Importantly, native myocardial T1 time was significantly longer in fluid overloaded HD patients, while the normohydrated group exhibited values comparable to healthy controls, suggesting an influence of hypervolemia on this measure. By multiple regression analysis, only fluid overload remained significantly associated with native T1 time, while other parameters, which are frequently related with myocardial disease in HD patients (i.e. LV-EDV, LV mass, NT pro-BNP) were not significantly correlated with T1 time on multiple regression analysis. In line with our results, Verbrugge and coworkers recently published their study on “Global myocardial oedema in advanced decompensated heart failure“ based on T2 measurements39. They showed that myocardial T2 times of congested heart failure patients significantly decreased after decongestion and under optimal heart failure treatment. The effect of treatment was monitored by invasive hemodynamics. Interestingly, psoas muscle T2 times also decreased after treatment, but not significantly. Furthermore, the correlation between quantitative myocardial T2 value change and net fluid balance was poor and non-significant. Thus, it is not clear from these data whether changes in T2 times were solely caused by an isolated loss of myocardial water or by improved cardiac function, as reflected by significantly higher mixed venous saturation and cardiac output after treatment. However, the current mainstay for the assessment of extracellular matrix expansion by CMR is the assessment of extracellular volume by T1 mapping. To our knowledge, fluid overload has so far not been related with T1 time prolongation.

Recently, Dekker et al. showed in a large patient cohort that pre-HD normovolemia as well as post-HD fluid depletion yield the best results with regard to overall survival40. It can therefore be concluded that keeping HD patients “dry” and even dialyzing them slightly below their dry weight is crucial with regard to long-term outcomes. In line with this report, fluid overload was shown to be associated with inferior event-free survival in HFpEF patients, who frequently suffer from additional renal impairment and systemic congestion15. Miller et al. determined total blood volume in these patients in a small pilot trial and found significantly elevated levels41. Closing the circle of these findings, it appears that diastolic dysfunction, which is frequently found in HD patients, is not only associated with interstitial fibrosis but also extracellular fluid volume expansion. As this condition seems to impact on CMR T1 time measurements, it requires careful evaluation.

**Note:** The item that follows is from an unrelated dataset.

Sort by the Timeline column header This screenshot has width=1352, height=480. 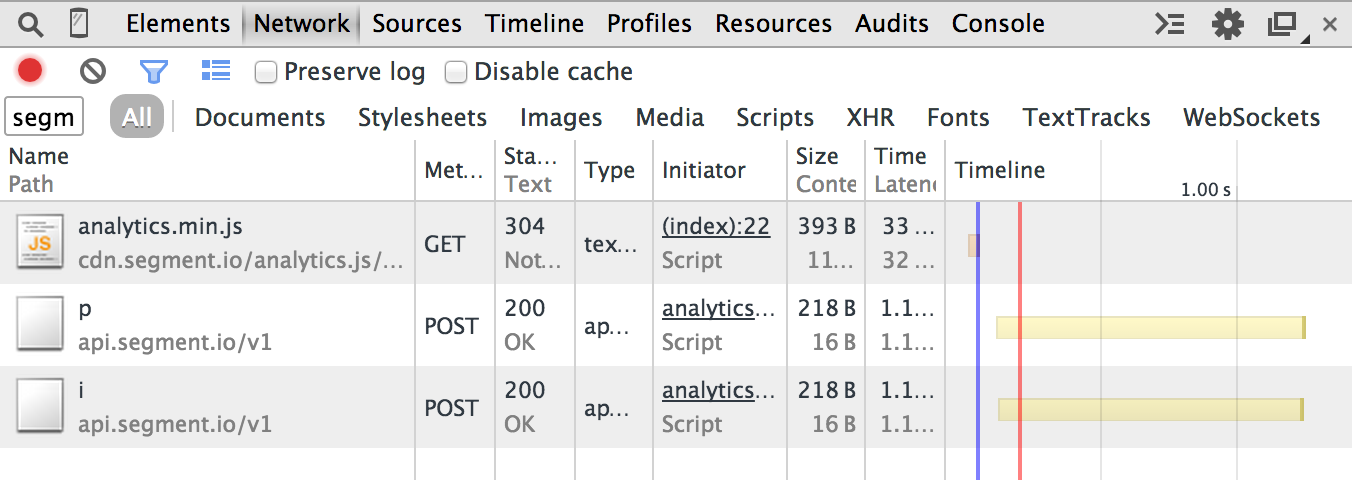coord(1000,170)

Some limitations need to be discussed: the analyzed cohort was small and the results should therefore be interpreted with caution; however, so far this is the only study that systematically evaluated the association of fluid status objectively determined by bioimpedance measurements and native T1 time. Additionally, only 30 out of 37 bioimpedance measurements were technically sound and could be included in the analysis. This number was reached by excluding measurements with a data quality <90 (on a scale of 0–100 as displayed by the Cole-Cole plot derived device output) and measurements that did not yield any results at all through the bioimpedance device. Furthermore, fluid overload was accompanied by other patient-specific factors that distinguished normovolemic from hypervolemic patients. Nevertheless, on multiple regression analysis only fluid status remained significantly associated with native T1 time. T2 times were not analyzed in the present study. More interventional studies using bioimpedance-controlled dry weight reduction are needed to clarify to what extent systemic volume overload can influence CMR T1 times and the assessment of extracellular volume.

In conclusion, we demonstrate that native T1 time by CMR is influenced by patients’ systemic fluid status. Native T1 time was profoundly prolonged in fluid overloaded HD patients, while normohydrated HD patients had T1 times comparable to healthy controls. As fluid overload is common both in patients on dialysis as well as patients with myocardial pathologies, further studies assessing the impact of fluid status on CMR T1 mapping are urgently required.